Despite increasing trends in the number of YF vaccine doses administered in the Northern region, it is worth emphasizing that we observed fluctuations. April 2020 recorded an abrupt drop in the number of administered YF vaccine doses, though there was a progressive increase in the number of YF vaccine doses administered after April. However, it was insufficient to reach the number of doses administered before the pandemic, which resulted in a 54.22% decrease in the median number of administered YF vaccine doses.

More than a year after the first case of covid-19 in Brazil, immunization rates against this disease are still low in the Brazilian population 29 . Moreover, high transmission and sustained mortality estimates point toward the long-term maintenance of social distancing strategies 30 . Given this scenario, it is necessary to adopt health strategies and policies capable of ensuring the population’s access to YF vaccination. Otherwise, the country will be at risk of living with overlapping epidemics (covid-19 and YF cases and deaths) which may worsen the severe health crisis observed in the country. Furthermore, it is essential to identify the states and regions showing a decreasing trend in the number of administered YF vaccine doses to help to develop strategies focused on improving YF-immunization indicators and reduce the likelihood of YF cases in humans and urban YF reemergence.

Among the limitations of this study, it is worth mentioning its information bias, which is intrinsic to studies conducted with secondary data. However, we used population data available for the investigated period and the generalization of results was relatively safe for national estimates. Moreover, we employed methodological rigor at all stages of this study to control for biases. Also, it is worth emphasizing that, to the best of our knowledge, this study was the first to portray the yellow fever vaccine status in Brazil before and after the covid-19 pandemic.

Assumingly, results in this study may contribute to surveillance strategies focused on YF and epizootic cases to point out priority areas for the establishment of health strategies and policies focused on this particular issue. Furthermore, this study stood out for analyzing variations in YF vaccine dose indicators, both based on location and time, and it enabled us to identify health inequalities and YF vaccination rates before and during the pandemic.
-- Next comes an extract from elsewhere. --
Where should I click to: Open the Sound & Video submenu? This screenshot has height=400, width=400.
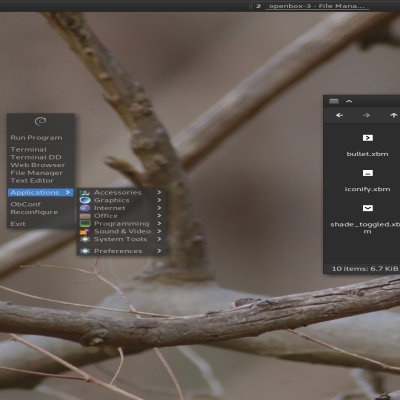[121, 231]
Significant inequalities mark Brazil. Thus, given its continental territorial extension, it is necessary to identify the areas mostly affected by decreased vaccination coverage during the covid-19 pandemic. Therefore, this research can contribute to identifying priority areas that are mostly vulnerable to low YF vaccine coverage. It is worth emphasizing that immunization is essential to achieving health equity. Therefore, identifying vulnerable areas can help to guide public policies and health strategies to improve immunization indicators, which is a goal included in the 2030 United Nations’ Agenda for Sustainable Development Goals.
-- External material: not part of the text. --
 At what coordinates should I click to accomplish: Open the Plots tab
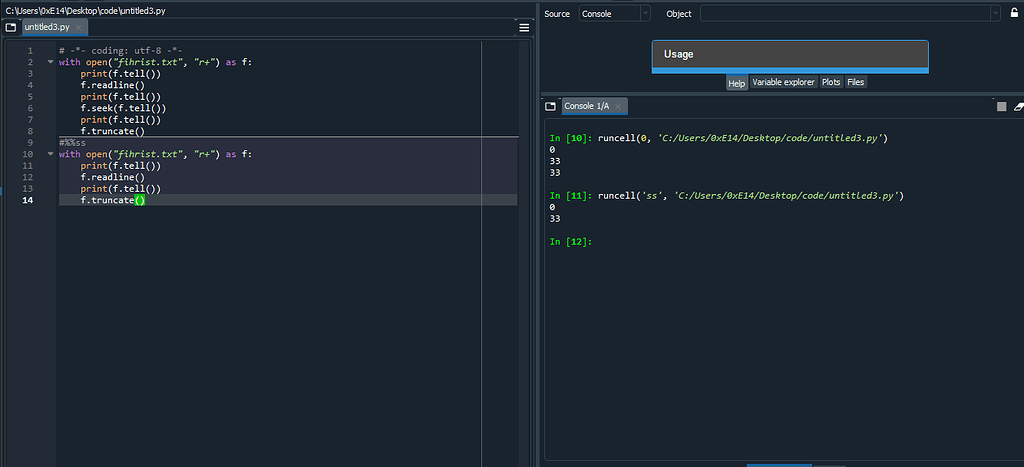[x=831, y=83]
We found evidence of worsened YF vaccine indicators in Brazil after the adoption of the sanitary measures set to cope with the covid-19 pandemic. Due to the worrying scenario of expansion in YF virus circulation areas in Brazil, as well as the reduced number of YF vaccine doses administered during the covid-19 pandemic, it is necessary to adopt health strategies and policies focused on improving these immunization indicators, especially in states and regions in which YF or epizootic cases were identified. Furthermore, it is imperative to identify areas showing the worst immunization indicators to support surveillance actions and public policies, as well as to reduce inequalities.